The next morning, more than 40 tenants packed the community center for a town-hall-style meeting. (Usually, hardly anyone shows up to tenant events.) The crowd ate pancakes. A handful of kids led the officials around by the hand and drew a plan for a new playground.
It wasn't all hand-holding, though. At times, the roundtable discussion descended into angry accusations as neighbors who generally kept resentments to themselves aired their grievances with one another.
The event generated new interest in weekly meetings with police. When a wall of squad cars lined the street outside Chouteau's office every Monday afternoon, more than 15 tenants would show up, willing to be seen talking to the cops. They'd give Majors and his officers tips on drug dealers and prostitutes.
Majors says he made Chouteau his pet project. And in the months that followed Holden's slaying, crime dropped dramatically. He singles out Brown as the spark for getting everyone together.
"I will give credit where credit is due," he says. "She's the catalyst that got all this stuff going."
These days, though, Brown doesn't talk to the cops. On February 7, somebody set fire to her apartment's front door.
She didn't notice when it happened. But when a caretaker from Bethlehem Home showed up around 8 a.m., she asked Brown an unusual question. "She said, 'Miss Lizzie, who's trying to set your place on fire?'"
Brown looked outside and saw a pile of ashes. Black soot licked the bottom of the steel door. She called the police and had the manager take a picture. According to the police report, ashes were scattered throughout the corridor. Majors says the small fire didn't appear to be a threat on Brown's life. Brown disagrees.
She keeps the ashes in a white plastic bag next to the door. It reminds her to think twice before calling the police, to be wary of taking a public stand against crime at Chouteau.
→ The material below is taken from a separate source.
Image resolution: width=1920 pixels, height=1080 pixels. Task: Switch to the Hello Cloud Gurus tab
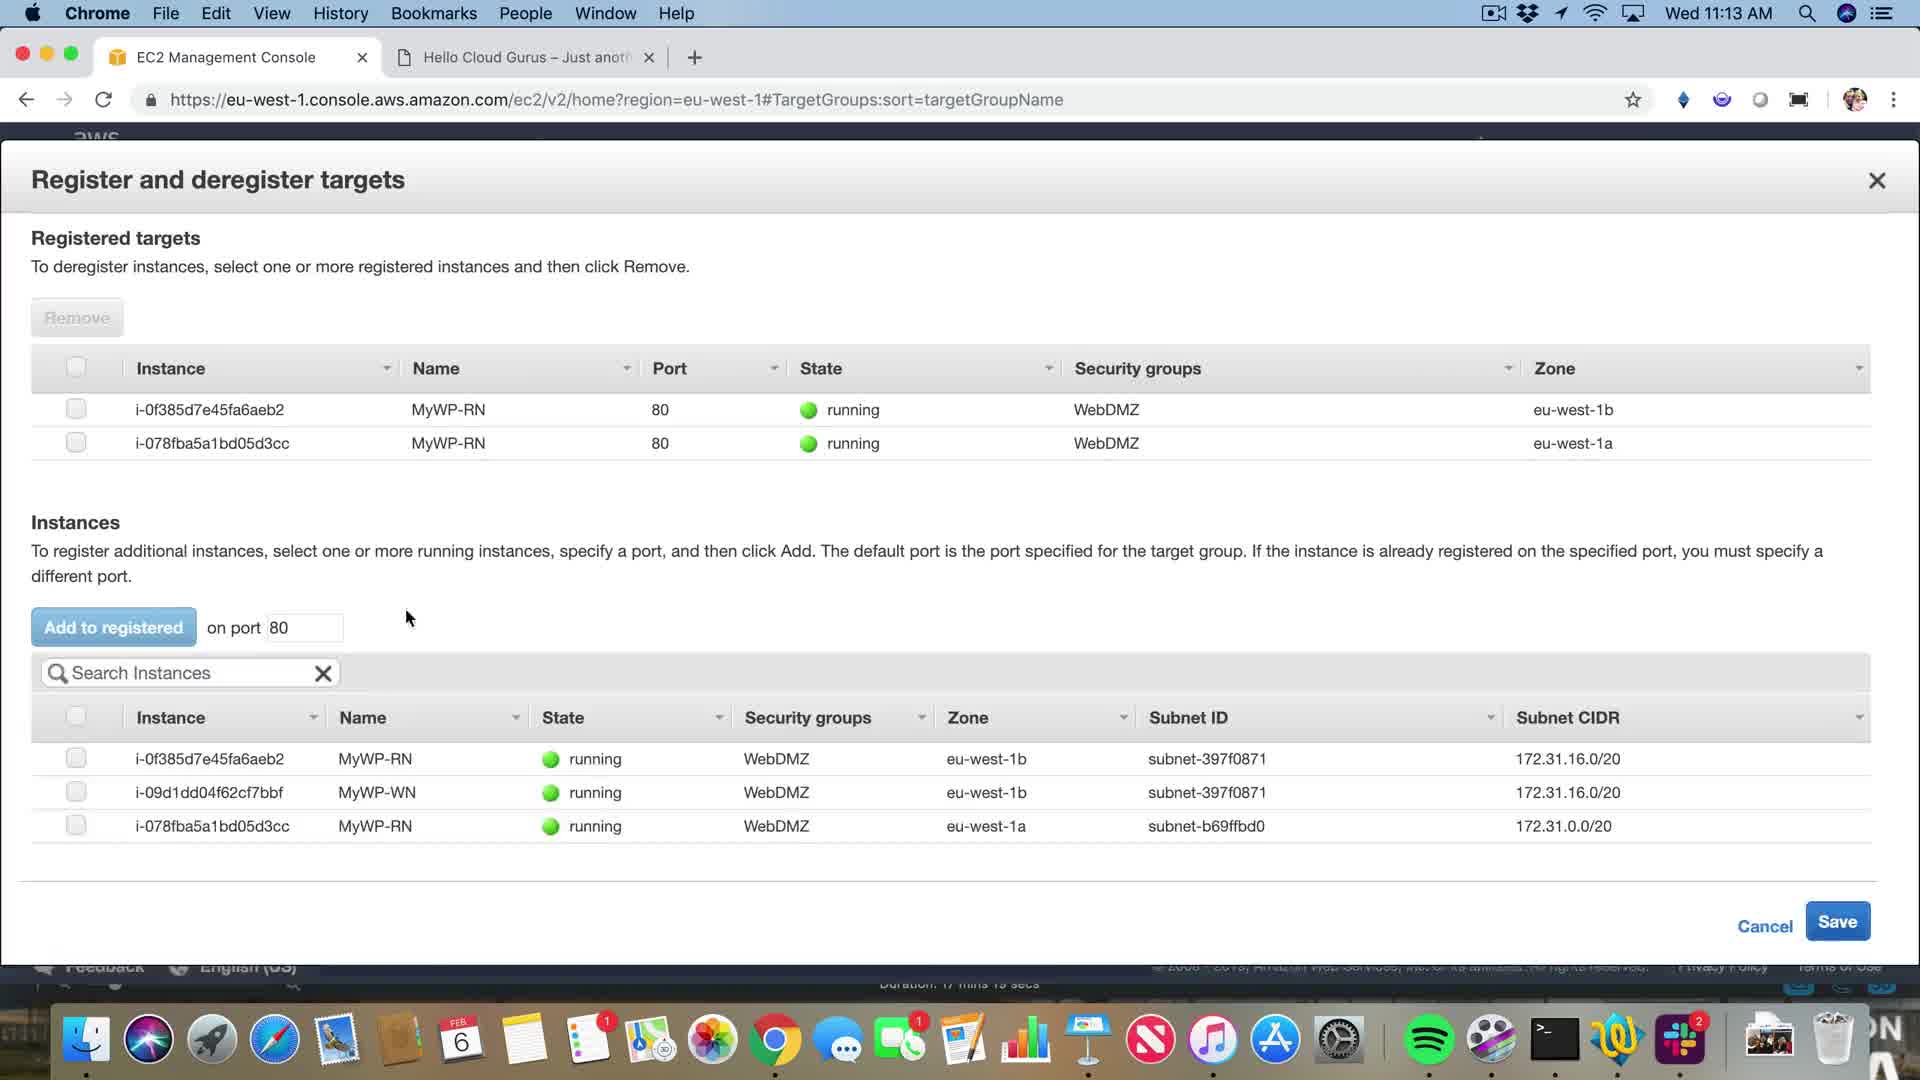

"These are entrepreneur people," she says of drug dealers. "Evidently, something I was doing was messing with their money. I get the message. I understand. I'm not going to bother with nothing else, nothing dealing with the police."
Spring was peaceful at Chouteau, but now that it's summer, crime is coming back. In May, Majors listened as tenants said drug dealing was getting out of control again. Manager Shari Taylor said dealers flouted her authority, doing business in broad daylight.
Brown doesn't go to those meetings anymore. She is hoping to keep her position as Tenant Association president when elections come up next month — the post pays an $80 monthly stipend, but that's not why Brown stays up until two or three in the morning talking to Florine Jones, her old friend, about housing issues.
Whatever happens with the crime problem, there's other stuff to work on. Such as moving people out of Chouteau altogether.
Lowndes acknowledges that the old landfill is settling under Chouteau and that the aging site is coming to the end of its life expectancy. But the Housing Authority of Kansas City has no real plans for Chouteau's future.
"We're living on a place that used to be a dump, and I don't see anybody working to get us out of here," Brown says.
After such a long, hard fight for people in public housing, she says she doesn't want to be buried alive.